Saturday, January 30, 2010

Runtime type feedback in Factor

I realized today that, thanks to all the great machinery that Slava Pestov has built, Factor already has everything needed to support feedback-directed optimizations. To demonstrate this, I implemented a simple version of type feedback. The whole thing is less than 30 lines of code. It could definitely use a bit of improvement, but in a simple benchmark, I recorded a speedup of more than two times compared to the purely statically optimized version.

The idea underlying runtime type feedback is that we can produce specialized versions of code based on the types it is used with. For example, if we consider a word like append. On each iteration of the main loop, it calls a method on one of the two inputs to read from the input sequence. It also calls a method on the output to write to it. In general, none of these types are known until the program runs. However, if we know that the inputs are both arrays, then the output will also be an array and all of these method calls can be inlined using the static analysis of the compiler's propagation pass. This makes the program run significantly faster.

The existing hints mechanism capitalizes on this. Hints make it possible to declare, "this word is likely to be called with the following input from the following classes". With this declaration, the compiler can make a few specialized versions of a word annotated with hints, one for each predicted combination of classes. When the word gets called, it does a series of type checks to choose which version to use, based on the types of the arguments. If none of the types match, it calls the default version.

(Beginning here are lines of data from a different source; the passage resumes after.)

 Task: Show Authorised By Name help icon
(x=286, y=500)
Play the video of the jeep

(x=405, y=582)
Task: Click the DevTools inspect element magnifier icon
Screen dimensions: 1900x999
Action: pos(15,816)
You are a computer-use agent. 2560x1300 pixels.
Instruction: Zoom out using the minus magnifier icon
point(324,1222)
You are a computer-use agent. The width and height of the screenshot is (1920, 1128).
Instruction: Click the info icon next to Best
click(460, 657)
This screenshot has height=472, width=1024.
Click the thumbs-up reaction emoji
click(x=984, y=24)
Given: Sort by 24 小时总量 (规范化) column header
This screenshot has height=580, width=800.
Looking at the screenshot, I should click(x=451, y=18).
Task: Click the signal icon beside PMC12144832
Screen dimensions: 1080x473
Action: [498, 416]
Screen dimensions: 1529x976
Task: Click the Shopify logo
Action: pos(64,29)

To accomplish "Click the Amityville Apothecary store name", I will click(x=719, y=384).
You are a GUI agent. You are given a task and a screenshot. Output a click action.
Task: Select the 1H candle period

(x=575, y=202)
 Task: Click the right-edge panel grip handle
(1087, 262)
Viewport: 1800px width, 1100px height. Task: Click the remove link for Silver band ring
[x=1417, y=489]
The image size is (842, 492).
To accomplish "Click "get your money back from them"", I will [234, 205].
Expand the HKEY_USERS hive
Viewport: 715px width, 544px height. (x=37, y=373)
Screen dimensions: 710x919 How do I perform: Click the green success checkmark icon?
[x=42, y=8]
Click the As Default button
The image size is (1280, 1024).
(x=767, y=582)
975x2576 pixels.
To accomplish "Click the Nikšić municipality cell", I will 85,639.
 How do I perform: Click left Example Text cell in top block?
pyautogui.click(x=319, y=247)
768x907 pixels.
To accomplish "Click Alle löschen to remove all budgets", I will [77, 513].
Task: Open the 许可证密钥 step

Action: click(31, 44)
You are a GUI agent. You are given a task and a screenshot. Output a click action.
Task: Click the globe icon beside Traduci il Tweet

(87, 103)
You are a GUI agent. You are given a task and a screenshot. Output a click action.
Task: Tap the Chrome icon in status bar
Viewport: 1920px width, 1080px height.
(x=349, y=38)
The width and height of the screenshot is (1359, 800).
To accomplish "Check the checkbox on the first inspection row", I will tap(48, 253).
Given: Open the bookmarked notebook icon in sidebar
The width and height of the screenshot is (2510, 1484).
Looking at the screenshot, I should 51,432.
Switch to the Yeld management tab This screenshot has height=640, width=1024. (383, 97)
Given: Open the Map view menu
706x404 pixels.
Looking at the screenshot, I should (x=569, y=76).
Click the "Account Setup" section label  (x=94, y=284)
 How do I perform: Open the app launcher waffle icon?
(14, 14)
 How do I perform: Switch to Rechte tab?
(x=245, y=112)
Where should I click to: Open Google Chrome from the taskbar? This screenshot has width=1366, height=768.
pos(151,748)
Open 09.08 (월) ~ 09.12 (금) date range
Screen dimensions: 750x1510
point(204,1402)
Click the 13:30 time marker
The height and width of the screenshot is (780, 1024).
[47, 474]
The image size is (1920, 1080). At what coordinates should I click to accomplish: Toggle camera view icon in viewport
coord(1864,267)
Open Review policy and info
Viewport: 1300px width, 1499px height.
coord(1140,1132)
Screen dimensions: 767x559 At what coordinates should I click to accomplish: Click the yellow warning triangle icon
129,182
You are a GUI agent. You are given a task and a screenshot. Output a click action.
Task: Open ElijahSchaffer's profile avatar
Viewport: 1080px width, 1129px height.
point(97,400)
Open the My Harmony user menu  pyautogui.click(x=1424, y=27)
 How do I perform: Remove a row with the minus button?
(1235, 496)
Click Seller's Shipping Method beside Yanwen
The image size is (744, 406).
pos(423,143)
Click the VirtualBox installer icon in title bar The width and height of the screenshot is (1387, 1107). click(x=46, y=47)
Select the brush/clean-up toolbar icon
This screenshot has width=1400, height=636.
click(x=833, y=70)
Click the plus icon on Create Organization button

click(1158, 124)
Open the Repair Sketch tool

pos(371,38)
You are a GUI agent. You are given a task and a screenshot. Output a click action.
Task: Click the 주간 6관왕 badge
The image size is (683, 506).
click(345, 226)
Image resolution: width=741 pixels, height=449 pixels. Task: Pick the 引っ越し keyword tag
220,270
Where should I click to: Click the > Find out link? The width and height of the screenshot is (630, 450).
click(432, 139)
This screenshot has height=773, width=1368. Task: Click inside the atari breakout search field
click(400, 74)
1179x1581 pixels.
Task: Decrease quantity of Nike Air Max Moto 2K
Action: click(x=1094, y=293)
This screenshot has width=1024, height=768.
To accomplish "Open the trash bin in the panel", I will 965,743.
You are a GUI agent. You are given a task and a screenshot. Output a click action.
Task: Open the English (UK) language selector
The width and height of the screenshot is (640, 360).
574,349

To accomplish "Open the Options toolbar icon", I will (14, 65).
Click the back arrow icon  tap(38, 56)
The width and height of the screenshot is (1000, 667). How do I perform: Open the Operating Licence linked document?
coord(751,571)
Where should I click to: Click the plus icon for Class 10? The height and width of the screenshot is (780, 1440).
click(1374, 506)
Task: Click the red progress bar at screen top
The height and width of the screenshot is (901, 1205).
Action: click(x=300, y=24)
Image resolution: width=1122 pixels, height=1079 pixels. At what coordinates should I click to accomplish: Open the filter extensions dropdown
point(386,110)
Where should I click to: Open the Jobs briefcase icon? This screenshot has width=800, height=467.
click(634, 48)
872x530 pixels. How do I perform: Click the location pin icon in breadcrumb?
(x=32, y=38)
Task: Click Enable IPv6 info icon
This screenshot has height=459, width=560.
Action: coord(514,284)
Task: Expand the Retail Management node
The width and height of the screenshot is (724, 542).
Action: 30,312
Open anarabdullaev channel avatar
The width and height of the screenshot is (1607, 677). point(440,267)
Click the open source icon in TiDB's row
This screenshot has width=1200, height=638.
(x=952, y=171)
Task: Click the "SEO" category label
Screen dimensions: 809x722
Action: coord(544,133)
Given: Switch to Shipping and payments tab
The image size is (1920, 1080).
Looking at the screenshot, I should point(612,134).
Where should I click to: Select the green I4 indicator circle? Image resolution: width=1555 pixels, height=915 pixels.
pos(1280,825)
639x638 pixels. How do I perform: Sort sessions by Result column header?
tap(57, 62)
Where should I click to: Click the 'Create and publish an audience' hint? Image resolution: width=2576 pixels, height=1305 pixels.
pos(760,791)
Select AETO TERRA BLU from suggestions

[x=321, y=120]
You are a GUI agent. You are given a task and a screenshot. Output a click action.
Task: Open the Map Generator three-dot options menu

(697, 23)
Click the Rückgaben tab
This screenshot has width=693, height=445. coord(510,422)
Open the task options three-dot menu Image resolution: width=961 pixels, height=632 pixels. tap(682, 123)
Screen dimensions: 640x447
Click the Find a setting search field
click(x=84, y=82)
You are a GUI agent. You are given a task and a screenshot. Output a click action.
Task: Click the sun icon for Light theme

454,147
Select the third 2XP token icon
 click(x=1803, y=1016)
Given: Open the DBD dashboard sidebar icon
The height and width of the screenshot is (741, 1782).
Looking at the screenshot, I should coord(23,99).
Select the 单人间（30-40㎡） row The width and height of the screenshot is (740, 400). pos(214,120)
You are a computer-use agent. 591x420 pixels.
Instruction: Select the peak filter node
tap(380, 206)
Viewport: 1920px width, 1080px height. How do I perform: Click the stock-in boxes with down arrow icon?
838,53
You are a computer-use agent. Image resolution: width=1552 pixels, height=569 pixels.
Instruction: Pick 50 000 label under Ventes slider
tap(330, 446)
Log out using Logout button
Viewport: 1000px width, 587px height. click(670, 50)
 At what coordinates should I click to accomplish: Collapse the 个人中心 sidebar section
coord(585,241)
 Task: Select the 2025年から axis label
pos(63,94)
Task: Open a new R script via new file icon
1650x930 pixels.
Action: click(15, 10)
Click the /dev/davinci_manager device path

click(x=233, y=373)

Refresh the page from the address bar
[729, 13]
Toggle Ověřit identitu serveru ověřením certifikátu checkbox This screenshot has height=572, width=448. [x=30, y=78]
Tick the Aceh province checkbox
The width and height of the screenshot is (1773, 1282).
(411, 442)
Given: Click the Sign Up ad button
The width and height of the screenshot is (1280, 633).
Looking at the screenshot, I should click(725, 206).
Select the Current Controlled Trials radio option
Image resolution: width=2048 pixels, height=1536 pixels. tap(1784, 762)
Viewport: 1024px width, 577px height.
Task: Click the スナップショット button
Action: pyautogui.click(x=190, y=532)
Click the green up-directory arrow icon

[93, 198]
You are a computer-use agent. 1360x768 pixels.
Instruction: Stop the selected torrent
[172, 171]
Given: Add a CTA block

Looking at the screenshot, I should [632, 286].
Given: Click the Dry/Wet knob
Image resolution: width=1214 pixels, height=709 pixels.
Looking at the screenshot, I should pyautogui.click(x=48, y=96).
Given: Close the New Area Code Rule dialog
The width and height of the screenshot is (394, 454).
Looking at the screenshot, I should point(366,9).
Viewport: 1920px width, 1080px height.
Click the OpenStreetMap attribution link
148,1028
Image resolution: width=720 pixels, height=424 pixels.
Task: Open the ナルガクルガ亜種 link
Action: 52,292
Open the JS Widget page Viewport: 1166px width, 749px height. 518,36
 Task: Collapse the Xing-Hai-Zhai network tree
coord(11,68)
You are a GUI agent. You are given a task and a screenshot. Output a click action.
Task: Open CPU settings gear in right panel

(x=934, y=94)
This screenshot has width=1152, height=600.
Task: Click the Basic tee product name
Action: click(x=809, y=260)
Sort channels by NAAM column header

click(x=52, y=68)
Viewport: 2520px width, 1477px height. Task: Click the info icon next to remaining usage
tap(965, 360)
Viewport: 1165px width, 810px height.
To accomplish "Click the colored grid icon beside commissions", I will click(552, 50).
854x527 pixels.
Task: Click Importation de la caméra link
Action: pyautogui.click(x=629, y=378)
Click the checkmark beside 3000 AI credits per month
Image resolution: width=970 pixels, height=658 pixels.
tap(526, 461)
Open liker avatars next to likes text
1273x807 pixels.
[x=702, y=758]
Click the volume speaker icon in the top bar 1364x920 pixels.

The problem with this is that you have to declare, in advance, what types you expect to come up. Sometimes, you don't really know what types to expect until the program runs. This is where runtime type feedback comes in. In this system, while the program runs, the language runtime collects profile information about what types words are being called with. If a word is called with a particular type enough times, then hints are added to the word to make it specialized on that type. The word is recompiled with these hints, and future calls to the word have access to this specialized version.

When I first heard about type feedback, it sounded really hard to implement. But it turns out, because Factor already has the hints mechanism and supports runtime redefinition of words, that type feedback is easy. All I did was use a hashtable to store the frequencies of types that a word was called with, and add hints based on this.

There are some disadvantages to this approach. The first is that the compiler must be packaged with any program that wants to use type feedback at runtime. This takes up memory at runtime and makes the program take longer to start up because of the bigger executable. Additionally, any runtime optimization makes programs run slower at the beginning. The system has a certain degree of "warmup time" where it is not running at full speed because runtime optimizations have not yet been applied. An extreme case of this is in a full just-in-time (JIT) compiler, where all compilation takes place at runtime, and the program is initially running in an interpreter or something similar. This would not be quite as big of an issue here, where runtime type feedback is added to an ahead-of-time (AOT) compiler, but it's still a problem.

My implementation of type feedback is far from perfect, and should be considered a proof of concept at this point. It won't be included as a default feature of Factor any time soon. First, the code that performs profiling might be faster if this code were written in a lower-level style. On some benchmarks, the cost of profiling in this implementation outweighs the benefits of the type feedback. Second, the way I use hints is pretty inefficient. I add a hint and then recompile the entire word with all the hints. So if n type combinations are added, then it spends O(n2) time compiling, where it should have only spent O(n) time. Third, hints are not implemented as well as they could be in terms of runtime performance. A better implementation, based on multimethods, would probably improve the performance of type feedback. Finally, the Factor compiler itself isn't as fast as it could be. Compilation speed matters much more in the presence of runtime compilation than for AOT compilation, so this hasn't been the top priority so far.

Despite these flaws, runtime type feedback, even implemented naively, creates a significant speedup. It seems like dynamic optimizations have a significant benefit for dynamically typed, object-oriented languages like Factor, that static optimizations alone can't completely match.